Is $f(x)=x\sin(\frac{1}{x})$ with $f(0)=0$ of bounded variation on $[0,1]$?

Question

I can't figure out whether $f(x)=x\sin(1/x)$ with $f(0)=0$ is of bounded variation on $[0,1]$ or not.

But I think it is not. Can someone suggest a partition to prove it is not of bounded variation is so? Thanks

Answer 1

Consider the partition defined by $\{x_n\}=\{\frac{1}{n\pi+\pi/2}\}$,

$$ \sin (1/x_n)=\left\{\begin{array} \{1 \qquad n \text{ is even}\\-1 \qquad n \text{ is odd}\>\end{array}\right.\qquad\text{for }n\geq 0$$ Hence $$ f(x_n)=x_n\sin(1/x_n)=\left\{\begin{array} \{x_n \qquad n \text{ is even}\\-x_n \qquad n \text{ is odd}\>\end{array}\right.\qquad\text{for }n\geq 0$$ Therefore $$\sum_{n=1}^m|f(x_n)-f(x_{n-1})|=\sum_{n=1}^m|(-1)^n(x_n+x_{n-1})|= \sum_{n=1}^m(x_n+x_{n-1})\\=x_m+x_0+2\sum_{n=1}^{m-1}x_n\\\geq \sum_{n=1}^{m-1} x_n=\sum_{n=1}^{m-1} \frac{1}{n\pi+\pi/2}.$$ We see that $$\sum_{n=1}^{m-1} \frac{1}{n\pi+\pi/2}\to \infty \qquad \text{ as }\qquad m\to \infty.$$ Since $V_0^1(f)$ is not bounded in this partition, $V_0^1(f)$ is not bounded variation function.

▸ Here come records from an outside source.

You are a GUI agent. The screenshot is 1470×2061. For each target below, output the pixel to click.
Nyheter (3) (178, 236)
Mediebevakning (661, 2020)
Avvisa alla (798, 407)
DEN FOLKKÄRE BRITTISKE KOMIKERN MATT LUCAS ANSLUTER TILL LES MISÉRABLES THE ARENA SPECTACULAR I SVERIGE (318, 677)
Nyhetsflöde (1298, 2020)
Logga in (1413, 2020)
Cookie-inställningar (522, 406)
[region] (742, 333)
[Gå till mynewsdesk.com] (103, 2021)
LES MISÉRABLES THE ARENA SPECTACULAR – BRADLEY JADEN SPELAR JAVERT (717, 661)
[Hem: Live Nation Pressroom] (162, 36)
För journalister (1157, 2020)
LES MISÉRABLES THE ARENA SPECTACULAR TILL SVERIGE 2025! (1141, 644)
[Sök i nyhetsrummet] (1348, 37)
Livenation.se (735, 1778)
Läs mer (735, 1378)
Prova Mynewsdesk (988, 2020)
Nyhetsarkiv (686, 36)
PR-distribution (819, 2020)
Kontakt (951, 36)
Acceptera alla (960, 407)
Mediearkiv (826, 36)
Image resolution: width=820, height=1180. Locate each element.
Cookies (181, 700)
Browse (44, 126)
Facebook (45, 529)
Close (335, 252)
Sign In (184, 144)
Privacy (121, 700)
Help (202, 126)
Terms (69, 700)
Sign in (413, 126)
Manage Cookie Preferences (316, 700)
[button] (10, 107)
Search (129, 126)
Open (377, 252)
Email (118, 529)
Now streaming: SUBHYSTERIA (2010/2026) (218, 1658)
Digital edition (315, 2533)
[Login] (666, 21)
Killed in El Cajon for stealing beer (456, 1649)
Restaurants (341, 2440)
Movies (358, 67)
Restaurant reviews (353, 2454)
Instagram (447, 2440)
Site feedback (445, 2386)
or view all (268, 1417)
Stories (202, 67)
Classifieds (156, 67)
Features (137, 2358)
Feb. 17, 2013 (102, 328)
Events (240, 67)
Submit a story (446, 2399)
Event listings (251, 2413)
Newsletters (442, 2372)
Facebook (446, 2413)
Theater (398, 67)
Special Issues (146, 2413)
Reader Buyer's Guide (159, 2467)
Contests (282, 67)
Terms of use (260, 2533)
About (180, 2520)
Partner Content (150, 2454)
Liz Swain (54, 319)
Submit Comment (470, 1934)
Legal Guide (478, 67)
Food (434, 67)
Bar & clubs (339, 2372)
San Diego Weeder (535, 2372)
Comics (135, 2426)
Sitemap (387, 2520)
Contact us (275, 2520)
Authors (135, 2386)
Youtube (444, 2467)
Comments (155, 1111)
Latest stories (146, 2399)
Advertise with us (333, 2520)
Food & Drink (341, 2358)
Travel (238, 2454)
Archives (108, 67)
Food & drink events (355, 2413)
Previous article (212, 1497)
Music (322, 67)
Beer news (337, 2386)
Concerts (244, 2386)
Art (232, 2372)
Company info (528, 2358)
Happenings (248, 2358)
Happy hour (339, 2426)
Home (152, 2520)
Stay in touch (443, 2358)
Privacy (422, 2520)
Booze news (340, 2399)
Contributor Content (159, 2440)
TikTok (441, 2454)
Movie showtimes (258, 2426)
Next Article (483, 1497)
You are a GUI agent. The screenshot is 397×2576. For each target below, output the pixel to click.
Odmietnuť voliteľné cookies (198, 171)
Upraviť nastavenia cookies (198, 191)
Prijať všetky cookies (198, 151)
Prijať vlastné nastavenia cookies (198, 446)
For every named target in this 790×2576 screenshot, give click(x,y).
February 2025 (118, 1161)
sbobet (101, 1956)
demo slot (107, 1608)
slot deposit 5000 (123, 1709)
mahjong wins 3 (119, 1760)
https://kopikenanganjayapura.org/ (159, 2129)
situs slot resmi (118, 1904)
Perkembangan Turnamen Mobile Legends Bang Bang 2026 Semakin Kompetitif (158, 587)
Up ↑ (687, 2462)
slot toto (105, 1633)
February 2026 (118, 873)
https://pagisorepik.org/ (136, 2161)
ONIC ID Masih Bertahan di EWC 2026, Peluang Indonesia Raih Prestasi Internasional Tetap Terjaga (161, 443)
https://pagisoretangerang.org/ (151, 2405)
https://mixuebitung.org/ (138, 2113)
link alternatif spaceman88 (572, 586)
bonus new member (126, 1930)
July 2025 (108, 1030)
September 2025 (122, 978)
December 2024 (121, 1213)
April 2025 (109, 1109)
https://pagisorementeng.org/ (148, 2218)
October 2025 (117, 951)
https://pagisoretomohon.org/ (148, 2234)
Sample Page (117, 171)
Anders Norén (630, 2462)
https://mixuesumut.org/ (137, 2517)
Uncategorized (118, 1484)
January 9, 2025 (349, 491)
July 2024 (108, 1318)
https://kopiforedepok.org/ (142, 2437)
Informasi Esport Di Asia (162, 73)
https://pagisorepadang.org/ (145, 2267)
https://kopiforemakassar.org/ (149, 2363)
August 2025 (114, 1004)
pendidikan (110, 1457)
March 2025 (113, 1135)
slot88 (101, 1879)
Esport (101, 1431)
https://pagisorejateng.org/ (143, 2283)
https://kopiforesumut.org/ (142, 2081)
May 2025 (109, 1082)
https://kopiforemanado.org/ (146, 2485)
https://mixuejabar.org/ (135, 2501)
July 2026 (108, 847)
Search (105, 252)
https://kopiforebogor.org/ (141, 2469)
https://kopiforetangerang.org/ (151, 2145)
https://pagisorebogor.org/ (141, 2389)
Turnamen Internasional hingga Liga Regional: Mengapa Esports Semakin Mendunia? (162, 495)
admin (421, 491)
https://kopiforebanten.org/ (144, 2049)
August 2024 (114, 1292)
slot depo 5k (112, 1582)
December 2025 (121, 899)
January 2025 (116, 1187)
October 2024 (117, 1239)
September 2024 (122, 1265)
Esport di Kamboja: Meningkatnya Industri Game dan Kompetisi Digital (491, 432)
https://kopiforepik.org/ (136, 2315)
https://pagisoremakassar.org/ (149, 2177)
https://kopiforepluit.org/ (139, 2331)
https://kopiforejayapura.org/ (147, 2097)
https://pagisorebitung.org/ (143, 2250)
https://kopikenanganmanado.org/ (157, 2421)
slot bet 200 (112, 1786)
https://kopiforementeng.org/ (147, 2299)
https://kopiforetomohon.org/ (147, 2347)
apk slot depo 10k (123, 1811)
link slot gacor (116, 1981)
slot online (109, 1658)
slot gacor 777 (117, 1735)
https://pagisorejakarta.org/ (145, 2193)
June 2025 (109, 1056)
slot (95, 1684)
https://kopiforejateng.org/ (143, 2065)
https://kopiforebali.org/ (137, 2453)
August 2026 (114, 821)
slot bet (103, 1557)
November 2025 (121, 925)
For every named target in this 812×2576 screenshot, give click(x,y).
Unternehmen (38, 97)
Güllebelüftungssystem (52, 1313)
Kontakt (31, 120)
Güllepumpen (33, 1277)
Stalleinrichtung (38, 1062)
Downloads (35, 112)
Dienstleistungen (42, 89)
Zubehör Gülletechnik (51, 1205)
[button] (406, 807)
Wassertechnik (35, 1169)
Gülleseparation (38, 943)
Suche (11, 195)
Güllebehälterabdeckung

In general, the function $$ f(x)=x^a\sin(1/x^b), \qquad x\in[0,1] $$ is not bounded variation for $0<a\leq b$.

Answer 2

Sure. Try $x_n=\frac1{n\pi+\pi/2}$ for every $n\geqslant0$.

Answer 3

Take the uniform partition with length of the subinterval $2/(n\pi)$ then find the variation where your sum will be in the form of harmonic sequence, which is divergent; that's why it is not of bounded variation.